Giuliani doesn't feel animosity for Hamburg
HAMBURG, Germany -- Former New York City Mayor Rudolph W. Giuliani said Monday he has no hard feelings toward Hamburg, the city in Germany where several of the Sept. 11 suicide pilots lived and studied.
"Any city, including New York, can unfortunately serve as a background in which people can do evil and horrible things," Giuliani told reporters.
Giuliani, 58, is in Germany to promote the German edition of his book, "Leadership," and raise money for a Jewish charity, the Keren Hayessod.

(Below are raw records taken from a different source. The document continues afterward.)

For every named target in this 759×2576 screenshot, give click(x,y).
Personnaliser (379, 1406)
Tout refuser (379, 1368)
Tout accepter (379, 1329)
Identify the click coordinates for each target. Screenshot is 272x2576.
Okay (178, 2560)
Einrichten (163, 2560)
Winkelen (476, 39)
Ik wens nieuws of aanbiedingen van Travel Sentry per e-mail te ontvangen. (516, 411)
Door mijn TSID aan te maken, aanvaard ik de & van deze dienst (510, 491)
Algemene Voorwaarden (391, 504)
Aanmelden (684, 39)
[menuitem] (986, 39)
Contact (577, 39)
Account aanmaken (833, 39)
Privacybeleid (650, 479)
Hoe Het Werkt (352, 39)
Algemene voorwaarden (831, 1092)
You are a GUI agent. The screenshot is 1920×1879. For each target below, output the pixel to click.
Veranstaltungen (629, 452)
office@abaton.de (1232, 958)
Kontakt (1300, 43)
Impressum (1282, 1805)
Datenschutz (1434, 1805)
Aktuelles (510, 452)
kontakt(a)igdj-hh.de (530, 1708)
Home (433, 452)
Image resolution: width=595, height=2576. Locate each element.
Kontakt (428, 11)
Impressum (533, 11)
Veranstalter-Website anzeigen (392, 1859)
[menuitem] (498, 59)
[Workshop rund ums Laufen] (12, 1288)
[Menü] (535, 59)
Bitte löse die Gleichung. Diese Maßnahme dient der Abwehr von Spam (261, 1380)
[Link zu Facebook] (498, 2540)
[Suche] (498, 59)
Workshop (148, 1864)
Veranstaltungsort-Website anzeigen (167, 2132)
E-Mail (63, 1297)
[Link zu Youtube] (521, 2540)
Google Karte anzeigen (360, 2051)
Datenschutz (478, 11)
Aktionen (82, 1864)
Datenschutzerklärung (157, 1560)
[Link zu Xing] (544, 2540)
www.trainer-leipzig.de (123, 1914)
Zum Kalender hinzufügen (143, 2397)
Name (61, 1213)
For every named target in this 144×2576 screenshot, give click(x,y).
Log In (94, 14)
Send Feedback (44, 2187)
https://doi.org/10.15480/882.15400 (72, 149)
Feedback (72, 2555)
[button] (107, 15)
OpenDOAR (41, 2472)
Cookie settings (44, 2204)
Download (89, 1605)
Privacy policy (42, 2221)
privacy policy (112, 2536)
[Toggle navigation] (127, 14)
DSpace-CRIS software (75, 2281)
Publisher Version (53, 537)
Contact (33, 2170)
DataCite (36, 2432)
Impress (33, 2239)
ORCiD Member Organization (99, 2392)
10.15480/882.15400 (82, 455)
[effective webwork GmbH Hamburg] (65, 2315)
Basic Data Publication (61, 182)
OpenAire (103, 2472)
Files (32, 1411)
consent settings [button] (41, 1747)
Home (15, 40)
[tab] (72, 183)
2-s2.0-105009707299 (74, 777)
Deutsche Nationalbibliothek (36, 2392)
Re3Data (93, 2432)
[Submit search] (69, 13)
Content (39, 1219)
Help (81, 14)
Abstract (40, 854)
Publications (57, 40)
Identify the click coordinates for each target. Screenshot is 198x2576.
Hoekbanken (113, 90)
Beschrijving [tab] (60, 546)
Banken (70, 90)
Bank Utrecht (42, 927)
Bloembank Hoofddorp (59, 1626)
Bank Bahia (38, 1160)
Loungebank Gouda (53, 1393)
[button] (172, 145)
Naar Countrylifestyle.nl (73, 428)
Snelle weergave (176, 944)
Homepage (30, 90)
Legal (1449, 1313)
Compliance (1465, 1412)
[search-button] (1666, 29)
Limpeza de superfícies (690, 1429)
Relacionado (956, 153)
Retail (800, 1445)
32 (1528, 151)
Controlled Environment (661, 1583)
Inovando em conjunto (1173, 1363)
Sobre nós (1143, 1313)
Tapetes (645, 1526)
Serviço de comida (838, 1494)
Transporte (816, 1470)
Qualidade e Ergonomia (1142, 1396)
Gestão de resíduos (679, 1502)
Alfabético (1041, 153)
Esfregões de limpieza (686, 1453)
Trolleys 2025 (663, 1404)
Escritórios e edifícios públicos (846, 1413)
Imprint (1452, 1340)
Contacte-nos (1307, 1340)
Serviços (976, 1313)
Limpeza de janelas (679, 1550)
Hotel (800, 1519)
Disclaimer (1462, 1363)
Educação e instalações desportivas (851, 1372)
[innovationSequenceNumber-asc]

The visit comes at a time of tension between Berlin and Washington over German Chancellor Gerhard Schroeder's opposition to a war against Iraq.
Giuliani said that should not cloud the common cause of fighting terrorism.
"There are occasional disagreements between friends," he said. "That's the spirit in which we have to work together."
Three of the Sept. 11 suicide pilots, including lead hijacker Mohamed Atta, lived in Hamburg before the 2001 attacks on the World Trade Center and the Pentagon.
Forest named after deceased Clash singer
LONDON -- Late punk icon Joe Strummer's efforts to counter global warming will live on as a forest in his honor.
Future Forests, a group the Clash singer-songwriter helped found in the 1990s, asked fans for donations to help create the living memorial on the Isle of Skye in Scotland.
"Joe said 'Bands must be contributing to global warming by their buses, equipment trucks and the diesel used to power the stages,'" the group's spokesman said. "'Can you imagine how much carbon dioxide the pressing and the distribution of a CD creates? What shall we do about it?'"
Strummer decided to plant trees to offset the carbon dioxide created by his work.
The spokesman said the forest would eventually be a home to hundreds of wildlife species, including otters, red deer and foxes.
Strummer died Dec. 22 at age 50.
The Clash will be inducted into the Rock and Roll Hall of Fame in March.
The band emerged from the 1970s London punk explosion, and was commercially successful by punk standards.
Scorsese to be honored with lifetime award
LOS ANGELES -- The Directors Guild of America will honor director Martin Scorsese with a lifetime achievement award, its highest tribute, during its 55th annual awards ceremony March 1.
Scorsese, 60, has a directing career spanning more than four decades and his work includes: "Taxi Driver," "The Age of Innocence," "Raging Bull," "Casino" and "GoodFellas."
On Sunday, he won a best director Golden Globe for "Gangs of New York."
Scorsese is being honored for nurturing young filmmakers and his fight to preserve the legacy of motion picture art for future generations, guild president Martha Coolidge said.
"There are few who have impacted our industry in the numerous ways that Marty has," Coolidge said.
He will be the 30th director to receive the award.
Other winners include Steven Spielberg, Francis Ford Coppola, Stanley Kubrick, Orson Welles, Alfred Hitchcock, Frank Capra and John Ford.
Honorees are selected by present and past guild presidents.
Lee concerned about portrayal of Parks, King
LAUDERHILL, Fla. -- Filmmaker Spike Lee says he is concerned young people will first learn about Rosa Parks and Martin Luther King Jr. from a bitter character in last year's comedy film "Barbershop."
At events Saturday honoring King's birthday, Lee told hundreds of teenagers at the Lauderhill Boys & Girls Club in Florida that he didn't laugh when he heard a character played by Cedric the Entertainer belittle Parks' refusal to move to the back of a bus in Montgomery, Ala., in 1955.
Lee, the maker of films such as "Malcolm X," "Do the Right Thing" and the recently released "25th Hour," also didn't find it funny when the character accused King of being sexually promiscuous.
He said too many adults laugh at those scenes.
Instead, he said they should be teaching children about the accomplishments, challenges and sacrifices of the leaders of the civil rights movement.
"To me, some things aren't funny," said Lee, 46, a native of Atlanta who grew up in New York. "If our young children grow up thinking this, and that's all they know about (Parks and King), then we're in trouble."
Architect enthused about renovating Lisbon district
LISBON, Portugal -- American architect Frank Gehry is enthusiastic about possibilities for the dilapidated Lisbon theater district he has agreed to renovate.
"It's something magic," the 73-year-old architect told reporters Monday.
Gehry, who won acclaim for his Guggenheim Museum in Bilbao, Spain -- along with buildings in the United States, Japan, Germany and France -- visited the Parque Mayer theater area Sunday after having dinner with Lisbon Mayor Pedro Santana Lopes.
Gehry said he has to get a feel for the Portuguese capital before starting on a design.
"I have to spend time here. I have to meet with the people," he said.
The Parque Mayer district, inaugurated in 1922, fell into decline in the 1980s.
The city wants to build two modern theaters, a cinema complex, a museum, stores and offices on the site off one of the city's main avenues.